Wird eine Bauleistung nicht wie vertraglich vereinbart fertiggestellt oder gestört, liegt eine Bauablaufstörung vor. Die Ursachen dafür können vielfältig sein.
Was ist eine Bauablaufstörung?
Wird eine vertraglich vereinbarte Bauleistung bei bestehenden Bauverträgen nicht wie geplant fertiggestellt oder im Baufortschritt gestört, dann liegt eine Bauablaufstörung vor. Damit einhergehen in der Regel Behinderungen oder Unterbrechungen der Bauausführung. Gründe für Bauablaufstörungen
Für Bauablaufstörungen können Handlungen sowohl durch den Auftraggeber (AG) als auch durch den Auftragnehmer (AN) als bauausführende Unternehmen maßgebend gewesen sein. Doch auch Ereignisse, die weder von AG noch von AN zu vertreten sind, können Bauabläufe empfindlich stören.
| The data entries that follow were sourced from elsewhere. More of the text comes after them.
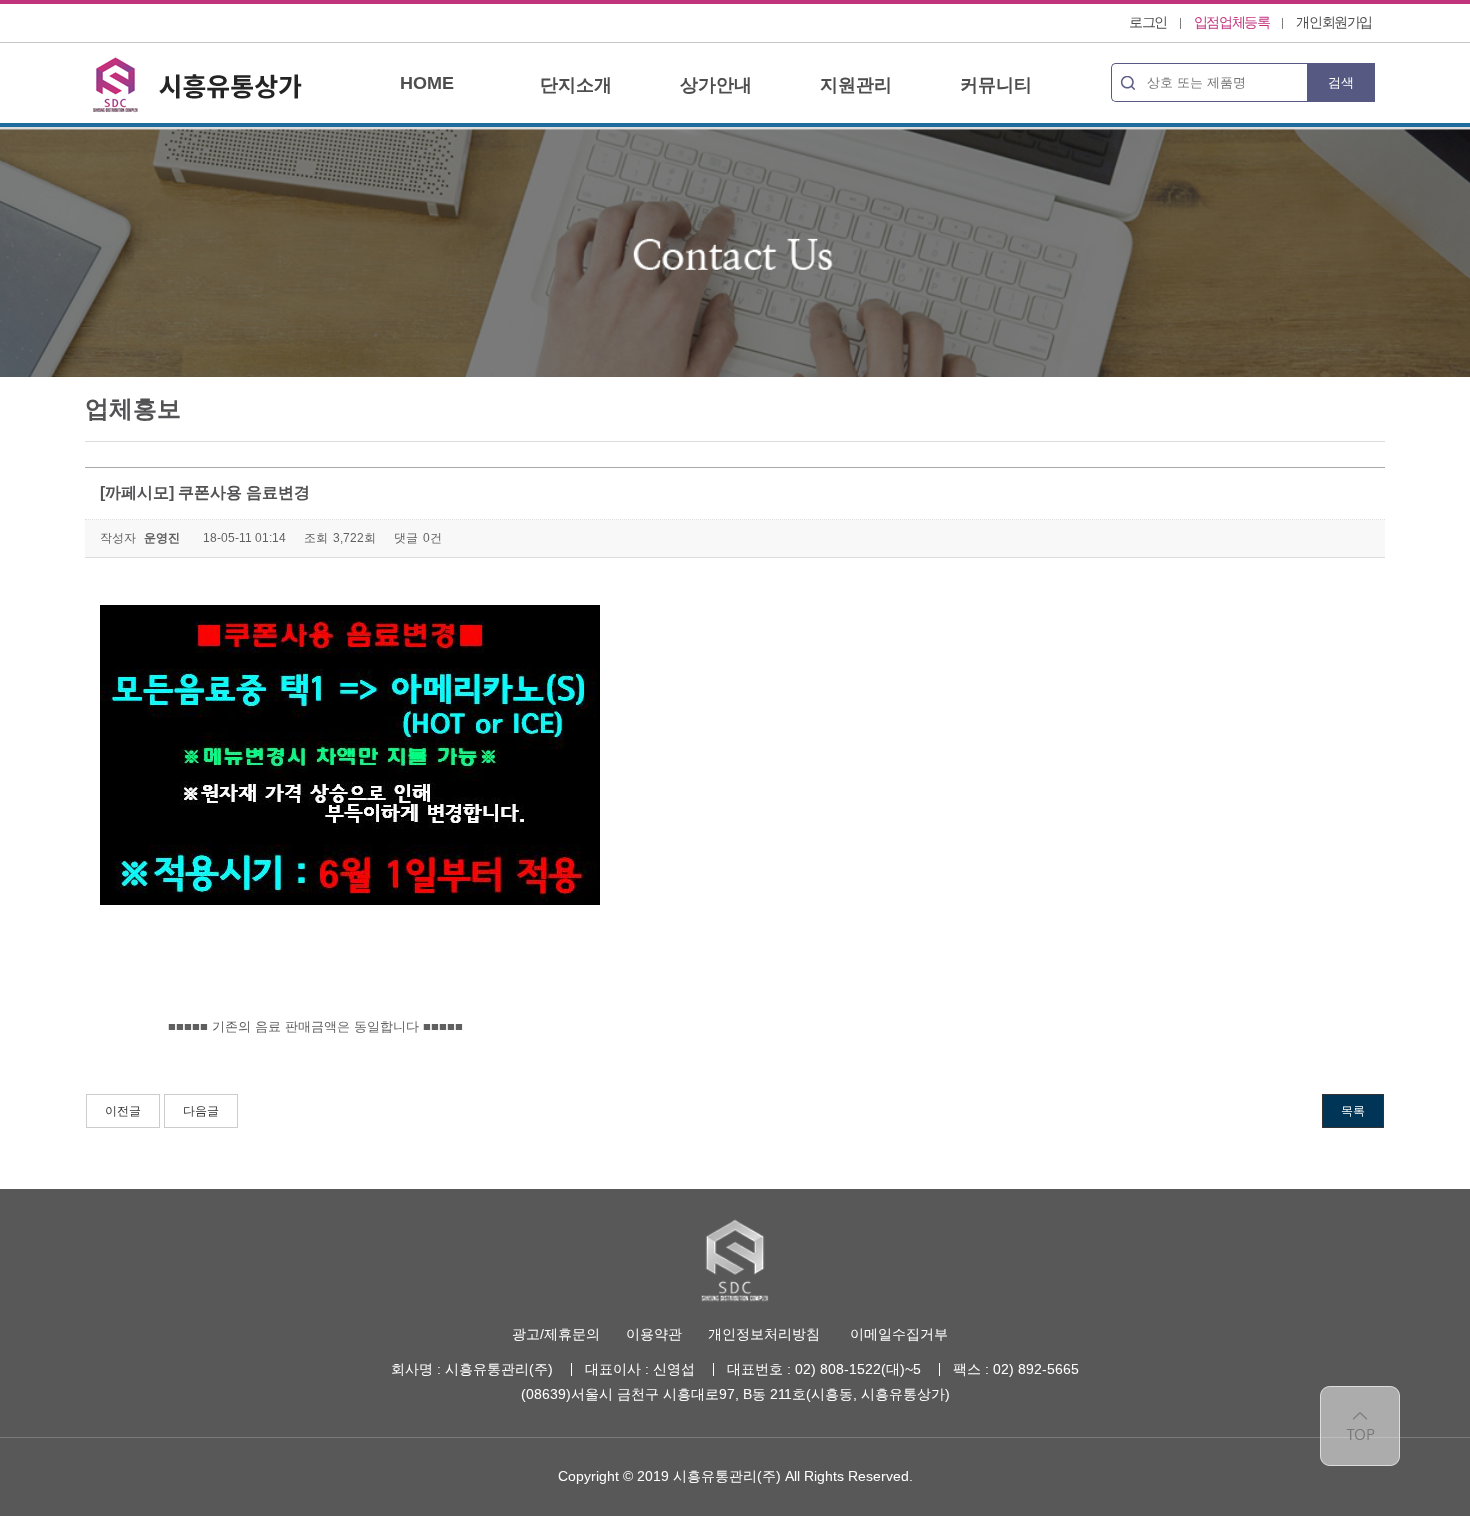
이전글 (123, 1111)
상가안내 (716, 85)
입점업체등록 (1232, 22)
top (1360, 1426)
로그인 (1148, 22)
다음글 (201, 1111)
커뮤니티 (996, 85)
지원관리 (856, 85)
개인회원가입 (1334, 22)
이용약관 (654, 1334)
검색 (1341, 82)
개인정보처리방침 (764, 1334)
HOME (427, 83)
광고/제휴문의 (556, 1334)
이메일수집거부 (899, 1334)
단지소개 (576, 85)
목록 (1353, 1111)
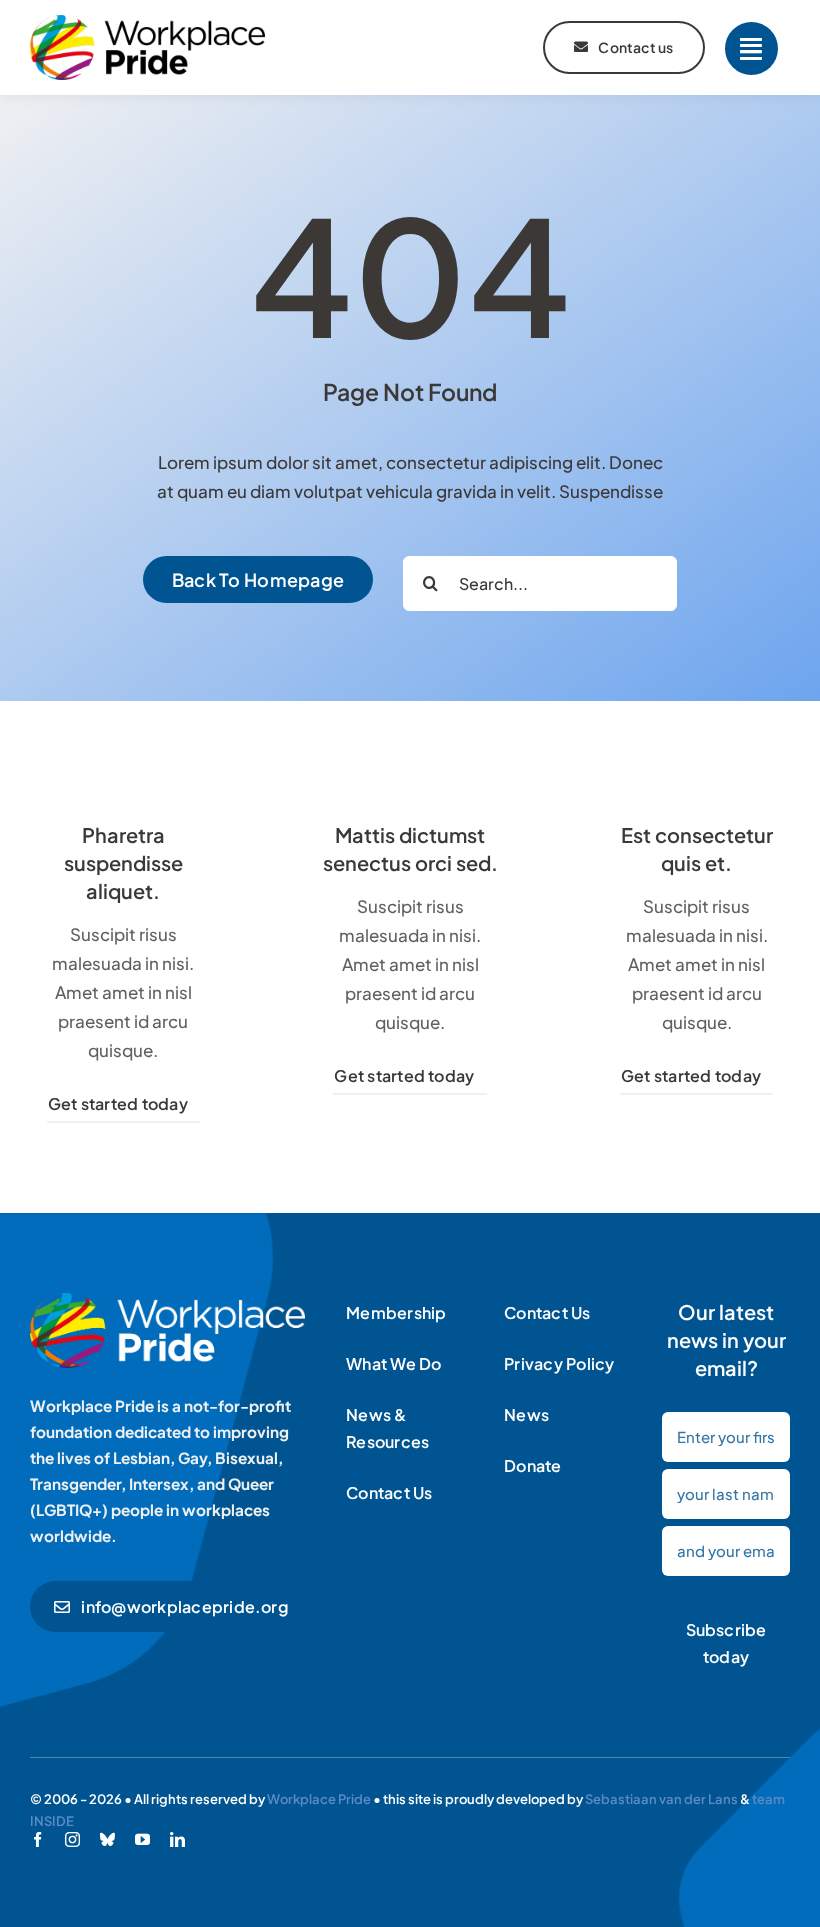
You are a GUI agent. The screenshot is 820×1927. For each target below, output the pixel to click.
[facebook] (37, 1839)
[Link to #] (751, 48)
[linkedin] (177, 1839)
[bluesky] (107, 1839)
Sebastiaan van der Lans (661, 1799)
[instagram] (72, 1839)
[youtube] (142, 1839)
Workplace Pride (319, 1799)
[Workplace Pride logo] (147, 23)
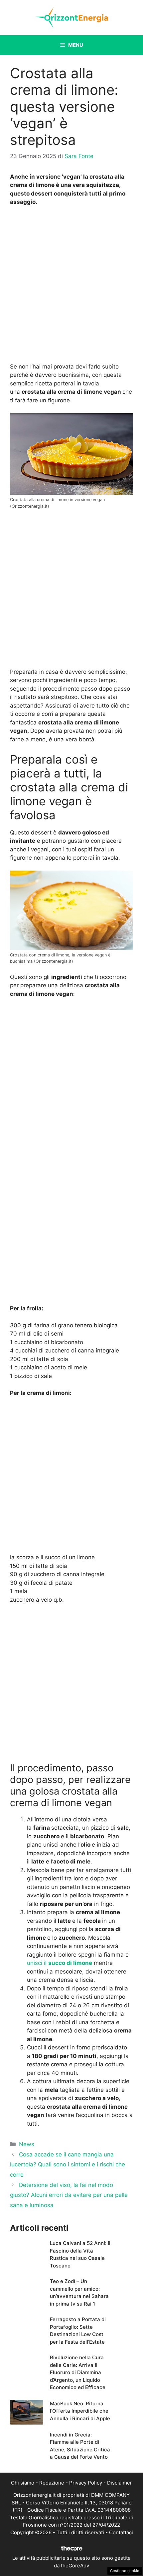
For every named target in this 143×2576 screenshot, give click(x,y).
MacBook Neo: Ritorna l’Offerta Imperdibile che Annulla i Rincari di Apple (80, 2411)
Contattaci (121, 2532)
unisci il (59, 1963)
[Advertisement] (71, 286)
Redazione (51, 2483)
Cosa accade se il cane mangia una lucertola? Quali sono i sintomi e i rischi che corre (67, 2164)
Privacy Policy (85, 2483)
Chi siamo (22, 2483)
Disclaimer (119, 2483)
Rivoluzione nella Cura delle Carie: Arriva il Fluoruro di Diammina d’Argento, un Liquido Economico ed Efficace (77, 2372)
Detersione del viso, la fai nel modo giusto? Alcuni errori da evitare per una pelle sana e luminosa (69, 2195)
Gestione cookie (124, 2570)
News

Oft sind es im Voraus nicht erkennbare und nicht abwendbare Ereignisse, die Bauablaufstörungen verursachen, wie z. B. Streiks, Kriege, Hochwasser oder Erdbeben. Bauablaufstörungen beeinträchtigen die Bauausführung. Sie können unabhängig von der Bauvertragsart – VOB-Vertrag oder Bauvertrag nach BGB – eintreten. Ursachen in Verantwortung des Auftraggebers
Welche Ursachen dem Verantwortungsbereich des Auftraggebers zuzuordnen sind, ist oft strittig. Sofern im Bauvertrag keine abweichende Verantwortlichkeit geregelt ist, gehören dazu in der Regel: unzureichende Erfüllung von Koordinationspflichten
nicht rechtzeitige Erlangung von Genehmigungen
fehlende Geländeaufnahmen, Absteckungen u. a.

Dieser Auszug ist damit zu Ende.